If it means no more annoying phone calls from telemarketers, that’s probably not a bad thing.
Save your money
With more than half of all Australians struggling to save money each month — including many with less than $5,000 saved for an emergency — it’s no wonder many fear for their jobs.
Losing your job and having no savings to fall back on is a deeply worrying thought.
While 49% of households usually spend less than they earn each month, 51% either break even (40%) or spend more than they earn (11%).
That’s right Foolish readers — 51% of Australians are going backwards because they aren’t saving a single cent!
And 40% of those households are likely to see no benefit if they increase their income, instead more likely to expand their spending to leave them in the same status quo.
If that’s not bad enough, 11% of Australians are even worse off, spending more than they earn — by drawing on savings, credit or equity in their home — which can only end in tears if it continues.
The bottom line is, for half of Australians, a life of leisure in retirement is nothing but a pipe dream.
Add in the stress over losing your job and many of us will likely be in poor health as well.
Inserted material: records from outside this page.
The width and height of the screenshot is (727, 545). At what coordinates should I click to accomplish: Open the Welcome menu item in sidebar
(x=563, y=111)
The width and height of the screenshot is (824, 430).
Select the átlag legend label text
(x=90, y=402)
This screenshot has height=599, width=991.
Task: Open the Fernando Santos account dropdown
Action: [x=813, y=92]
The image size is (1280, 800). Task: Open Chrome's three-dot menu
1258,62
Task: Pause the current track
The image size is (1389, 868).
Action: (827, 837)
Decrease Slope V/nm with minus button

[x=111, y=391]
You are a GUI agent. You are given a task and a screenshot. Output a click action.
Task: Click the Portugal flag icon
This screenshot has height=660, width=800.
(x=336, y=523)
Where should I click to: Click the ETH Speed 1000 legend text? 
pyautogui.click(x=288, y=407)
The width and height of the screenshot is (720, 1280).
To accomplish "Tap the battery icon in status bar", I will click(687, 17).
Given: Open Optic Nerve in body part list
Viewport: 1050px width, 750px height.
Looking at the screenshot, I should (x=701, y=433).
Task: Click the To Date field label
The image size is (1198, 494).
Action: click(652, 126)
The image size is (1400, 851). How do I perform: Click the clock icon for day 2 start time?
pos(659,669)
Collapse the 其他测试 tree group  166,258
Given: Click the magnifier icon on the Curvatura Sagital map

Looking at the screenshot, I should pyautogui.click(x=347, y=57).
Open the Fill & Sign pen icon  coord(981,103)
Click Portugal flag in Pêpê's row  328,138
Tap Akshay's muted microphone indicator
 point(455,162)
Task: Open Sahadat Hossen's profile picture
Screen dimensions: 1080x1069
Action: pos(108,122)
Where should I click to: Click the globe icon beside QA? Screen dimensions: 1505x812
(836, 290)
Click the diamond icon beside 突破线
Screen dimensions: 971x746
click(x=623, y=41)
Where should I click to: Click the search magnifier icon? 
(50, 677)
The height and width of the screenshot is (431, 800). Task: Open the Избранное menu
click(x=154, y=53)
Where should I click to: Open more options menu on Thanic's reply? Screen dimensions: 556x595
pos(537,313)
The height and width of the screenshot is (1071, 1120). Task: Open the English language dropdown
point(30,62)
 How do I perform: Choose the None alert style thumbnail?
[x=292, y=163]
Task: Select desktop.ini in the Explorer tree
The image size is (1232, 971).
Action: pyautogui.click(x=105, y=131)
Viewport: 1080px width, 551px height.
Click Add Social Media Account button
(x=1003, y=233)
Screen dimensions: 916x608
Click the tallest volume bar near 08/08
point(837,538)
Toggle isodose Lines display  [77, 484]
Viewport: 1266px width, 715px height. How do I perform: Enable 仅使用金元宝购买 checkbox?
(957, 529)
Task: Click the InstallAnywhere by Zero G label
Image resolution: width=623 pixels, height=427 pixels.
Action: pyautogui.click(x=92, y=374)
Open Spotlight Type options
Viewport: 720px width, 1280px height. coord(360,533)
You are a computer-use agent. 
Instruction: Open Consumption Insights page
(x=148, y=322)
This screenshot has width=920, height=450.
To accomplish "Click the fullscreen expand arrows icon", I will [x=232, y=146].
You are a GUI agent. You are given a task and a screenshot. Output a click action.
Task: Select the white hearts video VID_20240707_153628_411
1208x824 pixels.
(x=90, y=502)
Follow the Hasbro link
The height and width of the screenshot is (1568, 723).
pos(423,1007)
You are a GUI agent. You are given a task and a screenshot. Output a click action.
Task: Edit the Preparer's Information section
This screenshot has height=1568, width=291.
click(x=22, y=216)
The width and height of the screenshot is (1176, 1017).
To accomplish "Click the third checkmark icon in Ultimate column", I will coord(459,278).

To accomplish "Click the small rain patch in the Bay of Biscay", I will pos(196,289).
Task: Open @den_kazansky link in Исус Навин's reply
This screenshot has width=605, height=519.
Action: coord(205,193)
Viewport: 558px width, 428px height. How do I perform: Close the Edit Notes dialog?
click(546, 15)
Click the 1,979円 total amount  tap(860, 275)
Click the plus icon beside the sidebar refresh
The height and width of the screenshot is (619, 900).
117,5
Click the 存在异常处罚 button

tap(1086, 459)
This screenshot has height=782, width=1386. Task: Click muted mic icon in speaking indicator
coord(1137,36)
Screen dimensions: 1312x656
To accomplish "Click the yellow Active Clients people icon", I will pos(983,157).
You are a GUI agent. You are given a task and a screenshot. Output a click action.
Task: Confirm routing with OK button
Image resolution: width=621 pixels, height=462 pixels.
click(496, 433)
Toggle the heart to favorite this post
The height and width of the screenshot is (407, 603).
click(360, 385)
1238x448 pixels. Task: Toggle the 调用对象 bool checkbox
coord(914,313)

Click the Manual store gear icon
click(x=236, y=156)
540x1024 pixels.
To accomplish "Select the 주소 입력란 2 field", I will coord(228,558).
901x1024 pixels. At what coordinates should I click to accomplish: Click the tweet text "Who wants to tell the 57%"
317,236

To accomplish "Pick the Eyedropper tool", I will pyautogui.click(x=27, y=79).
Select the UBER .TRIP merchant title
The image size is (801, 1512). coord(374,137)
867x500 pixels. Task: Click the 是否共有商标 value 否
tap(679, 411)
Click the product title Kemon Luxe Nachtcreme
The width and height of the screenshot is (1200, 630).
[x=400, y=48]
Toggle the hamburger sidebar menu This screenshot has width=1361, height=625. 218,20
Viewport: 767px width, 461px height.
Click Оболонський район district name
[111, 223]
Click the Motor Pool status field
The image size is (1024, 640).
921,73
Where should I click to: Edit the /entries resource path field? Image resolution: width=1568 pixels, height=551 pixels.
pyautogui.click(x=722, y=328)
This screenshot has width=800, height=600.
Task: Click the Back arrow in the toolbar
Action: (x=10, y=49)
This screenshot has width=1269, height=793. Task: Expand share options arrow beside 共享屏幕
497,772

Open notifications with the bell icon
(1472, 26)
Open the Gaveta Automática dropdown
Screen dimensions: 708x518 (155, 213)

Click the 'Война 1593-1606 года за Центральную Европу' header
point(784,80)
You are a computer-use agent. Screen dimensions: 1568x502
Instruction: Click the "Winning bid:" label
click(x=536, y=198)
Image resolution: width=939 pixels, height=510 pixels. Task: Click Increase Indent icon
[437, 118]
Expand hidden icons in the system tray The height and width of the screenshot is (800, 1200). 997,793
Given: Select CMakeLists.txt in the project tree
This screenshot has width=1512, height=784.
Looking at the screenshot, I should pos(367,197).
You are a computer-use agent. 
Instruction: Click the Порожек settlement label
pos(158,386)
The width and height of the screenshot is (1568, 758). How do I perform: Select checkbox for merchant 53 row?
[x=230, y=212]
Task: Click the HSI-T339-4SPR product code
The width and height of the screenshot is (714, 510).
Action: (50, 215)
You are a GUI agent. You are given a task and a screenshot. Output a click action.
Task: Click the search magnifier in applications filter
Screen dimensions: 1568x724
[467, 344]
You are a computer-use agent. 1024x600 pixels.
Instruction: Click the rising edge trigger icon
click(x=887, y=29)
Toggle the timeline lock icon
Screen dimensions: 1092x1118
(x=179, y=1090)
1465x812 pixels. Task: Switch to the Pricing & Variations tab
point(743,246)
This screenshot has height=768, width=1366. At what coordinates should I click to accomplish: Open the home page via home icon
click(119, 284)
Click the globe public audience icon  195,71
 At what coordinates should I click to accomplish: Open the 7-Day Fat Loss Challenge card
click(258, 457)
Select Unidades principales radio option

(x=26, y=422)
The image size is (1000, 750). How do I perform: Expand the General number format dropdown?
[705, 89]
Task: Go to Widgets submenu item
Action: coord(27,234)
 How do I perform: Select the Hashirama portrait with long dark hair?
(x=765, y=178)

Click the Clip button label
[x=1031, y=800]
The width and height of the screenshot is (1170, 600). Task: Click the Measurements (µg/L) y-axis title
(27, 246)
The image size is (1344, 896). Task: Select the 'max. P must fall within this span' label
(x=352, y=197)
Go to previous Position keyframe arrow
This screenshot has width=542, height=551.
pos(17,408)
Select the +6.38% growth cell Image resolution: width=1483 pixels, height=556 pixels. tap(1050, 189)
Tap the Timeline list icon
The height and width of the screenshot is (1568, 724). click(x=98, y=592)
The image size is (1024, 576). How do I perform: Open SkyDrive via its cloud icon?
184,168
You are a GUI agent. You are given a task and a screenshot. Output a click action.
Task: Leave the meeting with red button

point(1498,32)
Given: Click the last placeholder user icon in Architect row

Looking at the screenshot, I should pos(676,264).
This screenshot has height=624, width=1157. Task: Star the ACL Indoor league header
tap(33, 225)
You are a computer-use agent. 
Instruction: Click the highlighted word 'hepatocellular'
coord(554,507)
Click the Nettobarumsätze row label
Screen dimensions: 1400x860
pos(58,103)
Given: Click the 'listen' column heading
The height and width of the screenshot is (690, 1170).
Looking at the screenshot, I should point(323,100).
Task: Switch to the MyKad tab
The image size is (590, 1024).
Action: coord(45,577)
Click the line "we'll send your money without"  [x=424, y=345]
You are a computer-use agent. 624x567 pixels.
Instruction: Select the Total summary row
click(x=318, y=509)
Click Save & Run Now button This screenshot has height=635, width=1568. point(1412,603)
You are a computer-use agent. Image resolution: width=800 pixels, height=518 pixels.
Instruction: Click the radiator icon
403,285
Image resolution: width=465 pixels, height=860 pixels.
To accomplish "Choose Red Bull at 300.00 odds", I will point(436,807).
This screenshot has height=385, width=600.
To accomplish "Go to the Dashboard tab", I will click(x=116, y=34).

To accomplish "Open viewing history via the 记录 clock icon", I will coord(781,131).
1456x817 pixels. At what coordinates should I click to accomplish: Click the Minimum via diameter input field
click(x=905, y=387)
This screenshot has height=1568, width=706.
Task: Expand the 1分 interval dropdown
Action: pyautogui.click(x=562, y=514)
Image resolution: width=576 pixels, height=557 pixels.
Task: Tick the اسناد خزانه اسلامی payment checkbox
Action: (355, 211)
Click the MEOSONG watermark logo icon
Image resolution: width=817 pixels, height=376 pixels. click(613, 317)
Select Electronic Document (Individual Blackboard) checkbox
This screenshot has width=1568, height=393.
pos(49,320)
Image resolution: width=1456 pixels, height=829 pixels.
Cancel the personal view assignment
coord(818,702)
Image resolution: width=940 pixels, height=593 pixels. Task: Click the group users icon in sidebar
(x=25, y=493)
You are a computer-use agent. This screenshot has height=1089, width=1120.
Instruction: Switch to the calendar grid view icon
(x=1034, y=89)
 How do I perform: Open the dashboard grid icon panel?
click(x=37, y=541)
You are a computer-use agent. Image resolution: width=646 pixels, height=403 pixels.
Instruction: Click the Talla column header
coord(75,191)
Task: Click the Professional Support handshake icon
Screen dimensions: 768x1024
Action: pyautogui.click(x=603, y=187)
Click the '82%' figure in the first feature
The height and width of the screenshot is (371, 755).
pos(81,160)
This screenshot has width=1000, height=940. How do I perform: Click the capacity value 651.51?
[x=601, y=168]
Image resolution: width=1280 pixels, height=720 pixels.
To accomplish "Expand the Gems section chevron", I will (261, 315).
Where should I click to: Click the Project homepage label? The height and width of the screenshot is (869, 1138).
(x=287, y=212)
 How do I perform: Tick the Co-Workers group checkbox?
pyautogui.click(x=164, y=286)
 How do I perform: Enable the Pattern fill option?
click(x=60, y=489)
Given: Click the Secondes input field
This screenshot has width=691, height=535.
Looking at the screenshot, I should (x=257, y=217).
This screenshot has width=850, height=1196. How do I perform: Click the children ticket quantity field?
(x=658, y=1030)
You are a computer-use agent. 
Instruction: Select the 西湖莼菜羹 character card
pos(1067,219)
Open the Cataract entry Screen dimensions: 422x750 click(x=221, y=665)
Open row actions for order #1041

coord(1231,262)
Then you have the extra medical bills, and the worries start to build.
I’m planning now for a better, wealthier retirement
I want to enjoy my retirement, and I’ve started taking a few more steps to ensure I do.
That report has certainly made me sit up and pay attention to the smaller discretionary items in my household. Do I really need both those pay-TV receivers, one of which we hardly use, but pay $20 a month for?
The simple things are still the best.
Have a budget, track your spending, spend less than you earn, avoid unnecessary borrowing from credit cards or through other means, and start investing now.
One great book, two great ASX stocks, and one radar stock up over 50%
One of the best books that I have read on the subject was The Richest Man in Babylon, by George Clason.
It’s a fictional tale designed to deliver some simple financial lessons, and well worth the hour or two it takes to read — it’s a very short book.
Two of the best stocks on the ASX are Woolworths (ASX: WOW) and Coca-Cola Amatil (ASX: CCL) — good, solid companies that can grow earnings for years to come.
I’ve got my eye on both at the right price.
Today, the company has received a takeover offer 56% higher that its last closing price.
No wonder directors are fully supporting the offer, and urging shareholders to do the same.
Kathmandu aiming for the summit
Another stock I’ve got my eye on is adventure-wear retailer Kathmandu Holdings (ASX: KMD).
Currently sporting a P/E ratio of 14.4 and paying a fully franked dividend yield of 3.8%, it doesn’t look expensive.
David Kirk, a former All Blacks captain and new chairman of Kathmandu, says the company is looking at overseas expansion, targeting its ‘natural’ customers — wherever they are.
Kathmandu makes a load of clothing and accessories for the outdoors, such as jumpers and jackets, sleeping bags, hiking boots and backpacks.
It’s not just Aussies and Kiwis who like to go clambering up and down mountains in the middle of winter, after all.
Mr Kirk has told the AFR that he wants to build the company’s brand presence globally. He says he wants people to Google ‘Kathmandu’ rather than ‘outdoor clothing’.
That’s a fairly ambitious target, given Kathmandu faces a number of much larger global competitors including several in the US, such as privately owned Recreational Equipment Inc. or REI as it is known (its stores are around 4 times bigger on average than Kathmandu’s) and the US$4.6 billion Cabela’s Inc (NYSE: CAB).
Mr Kirk says that the next stage of growth involves more online and geographic diversification, adding complexity and risk to the next stage of the retailer’s growth.
He’s also describes himself as a ‘growth guy’, and has been known to make plenty of acquisitions in his previous roles.
I’ll be hoping Captain Kirk doesn’t follow in the path of another well-known international rugby player, Michael Hawker, a former Wallaby, who led Insurance Australia Group (ASX: IAG) into a disastrous acquisition-led expansion in the UK.
Given the risks, I’ll be watching this one from the sidelines for now to see how it plays out.